これは、私が代表を務める「マナースクールライビウム」、そして「親子・お受験作法教室」でのカウンセリング時に、生徒さんからため息交じりに聞かれる言葉です。

これらに共通する単語は、「育ち」。みなさんが、「育ち」ということをどれだけ意識し、憧れているのかが感じられます。

「育ち」とは生まれ育った環境であり、自分では変えられないもの、一部の選ばれた人々だけがもつものだと思い込み、この何とも魅力的な「育ち」という佇まいを「自分とは無縁」と、手に入れることを諦めてしまっているのです。

でも、もし手に入れられるとしたら?このように、多くの方が「育ちの良さ」は一部の特別な人だけのものと、思っていますが、私は、「育ち」をもっとシンプルに考えています。

「育ち」とは、その方の佇まいのこと。所作やふるまいを、知っているかいないかだけのこと。さらに言えば、「知ろうとしているか、いないか」だけの差にすぎないのです。

「育ちがいい人」の共通点

私は仕事柄、皇室や政界、財界、有名芸能人、一部上場企業のトップ陣など、数多くのエグゼクティブや一流の方々と接するなかで、感じてきたことがあります。

それは、「育ちの良さ」を感じさせる方には共通点があるということ。その共通点とは…マナー以前のちょっとした所作や言葉遣い。そこに表れるその方の佇まいやオーラです。

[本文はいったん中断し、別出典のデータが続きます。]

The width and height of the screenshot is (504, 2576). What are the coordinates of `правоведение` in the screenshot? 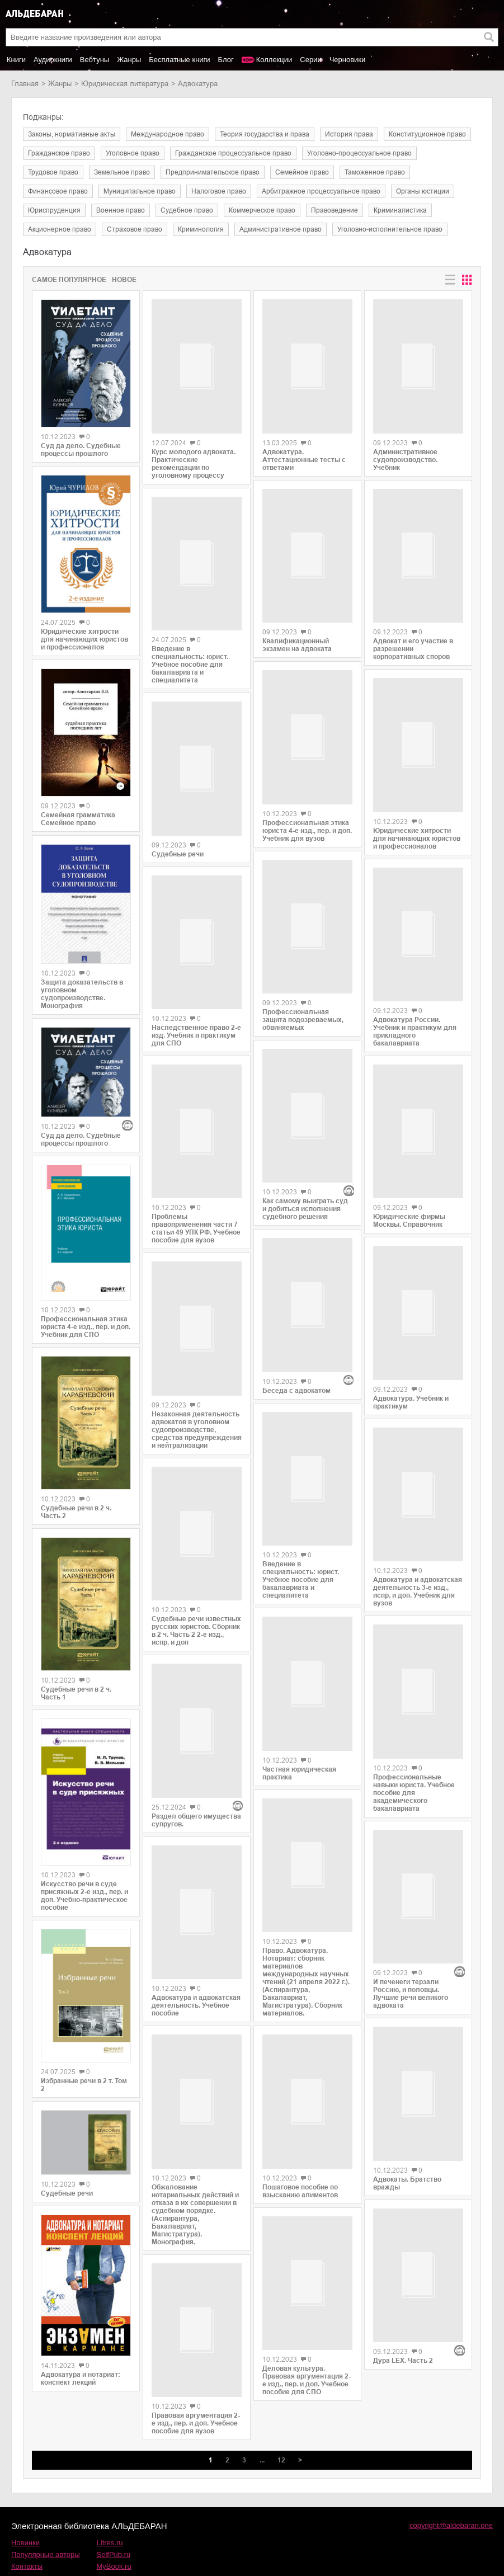 It's located at (334, 210).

なぜ、マナー講師である私が、今あえて「マナー以前の育ち」についてお伝えするのか?なぜ、「育ちがいい人だけが知っていること」を、みなさまにお届けしたいのか?その理由がここにあります。

実は、お受験、就活、転職、婚活、結婚など、人生の重要な局面で、この「育ちの良さ」を問われることが圧倒的に多いのです。

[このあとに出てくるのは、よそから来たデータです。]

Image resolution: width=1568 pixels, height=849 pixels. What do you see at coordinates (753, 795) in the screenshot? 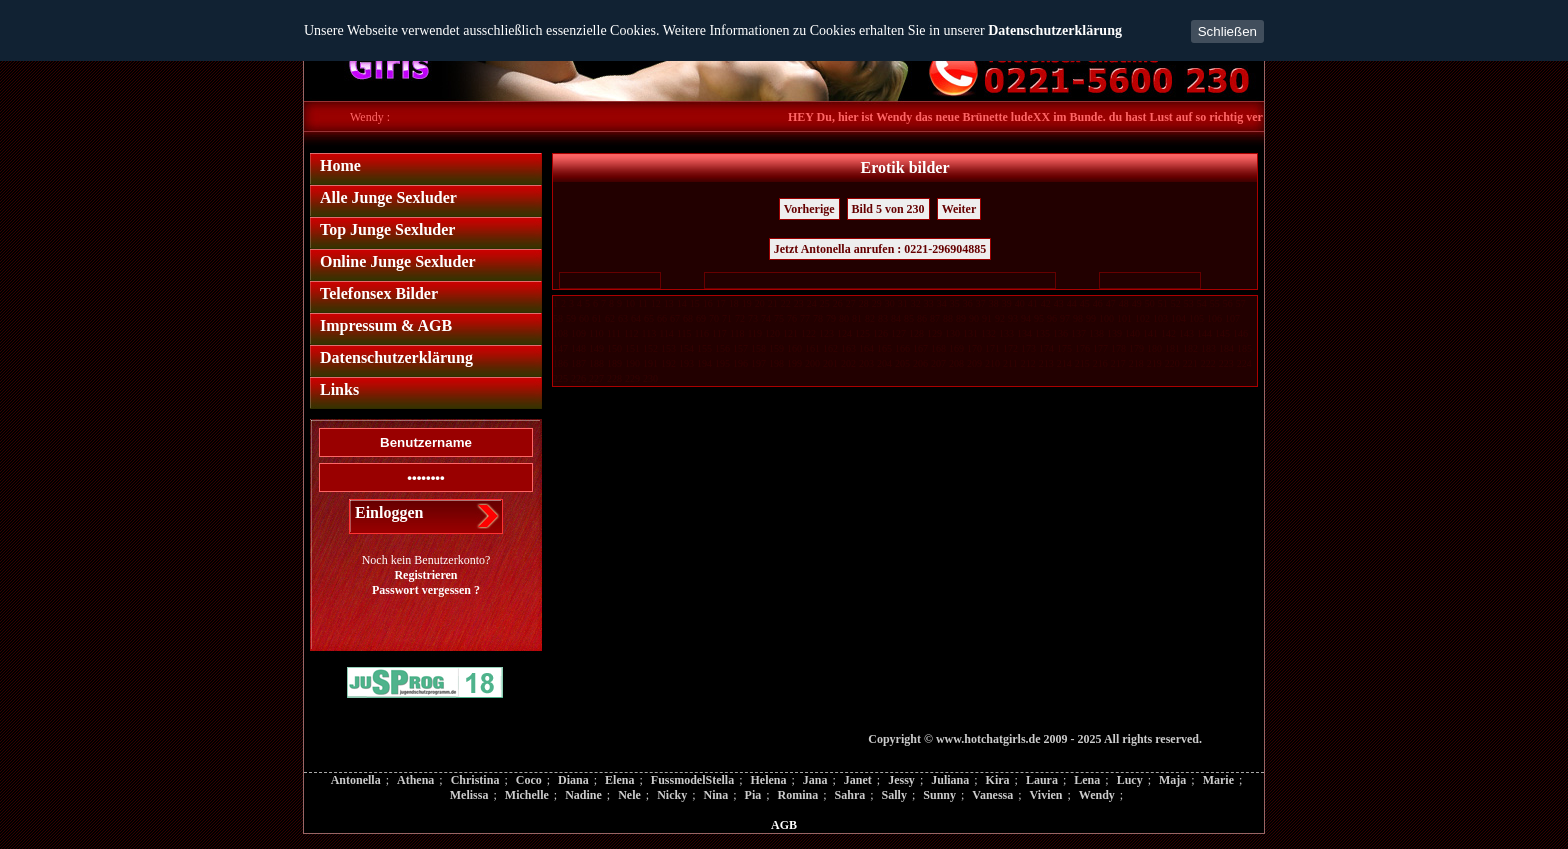
I see `Pia` at bounding box center [753, 795].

お受験では、お勉強や付け焼き刃の浅いお行儀ではなく、にじみ出る「育ちの良さ」が求められます。

婚活でも、容姿や年齢、職業以上に「育ち」が重視されます。

たとえば、婚活がうまくいかない理由の多くに、食事中のふるまいがあげられます。

  • 「買ってきたお惣菜をお皿に移さず、パックからそのまま食べる」
  • 「お箸を三手で取り上げず、片手でつかんで取り上げてしまう」
  • 「割り箸の箸袋で、お箸置きを作る」

これらは、マナー違反まではいかなくとも、品格や好感度が下がる日常の些細な習慣。

決まりやマナーの多い冠婚葬祭や、畏まったレストランなど非日常のシーンではなく、むしろ疑問すら感じることのない、普段の所作が実のところとても大切なのです。

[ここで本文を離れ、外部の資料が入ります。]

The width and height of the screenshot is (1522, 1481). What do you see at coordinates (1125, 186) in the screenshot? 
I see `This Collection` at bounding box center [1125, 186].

そこに生まれない限り知ることができなかった、「良家のしつけ」とは?

せっかく正しいマナーを身につけて、会食やパーティでは完璧にふるまえても、マナー以前のところで気づかないうちに減点され、失敗してしまったり、チャンスを逃してしまう……これは本当にもったいないことです。

「何が、悪かったのでしょうか?」「どうすれば、よかったのでしょうか?」と、よく生徒さんから相談を受けますが、その答えこそが「育ち」なのです。

「育ちの良さ」は、良い家に生まれ、そこでしつけられない限り、知ることも、身につけることもできないと多くの方が思い込んでいます。

しかし、知ることさえできれば、どなたにでも身につけていただけます。

今回、本書に「育ちがいい」と言われる所作や、話し方、ふるまいのコツをまとめました。

「こんなとき、育ちがいい人はどうしているの?」という疑問への答えをエピソードと共にご紹介させていただきます。

にじみ出る品と特別感で、「選ばれる人」に

昨今、私のスクールでは、第一印象アップ、エレガントなふるまい、好感の持たれる話し方、テーブルマナー、気遣い、ヘアメイクなど、「婚活」に特化したスキルをトータルで身につけることができる『婚活プログラム』もたいへん人気です。こちらでは、「育ち」や「品」を大切にレッスンを行います。

その結果、これらの感性、スキルを身につけた方は、複数の男性に食事に誘われるようになったり、おつき合いしている彼から「自慢の彼女」として、友人やご両親に紹介されるようになったり、長年どうしても2回目に繋がらなかったお見合いや婚活が、嘘のようにトントン拍子で進んだり……と、明らかにそれまでとは違う、特別な扱いを受けるようになられています。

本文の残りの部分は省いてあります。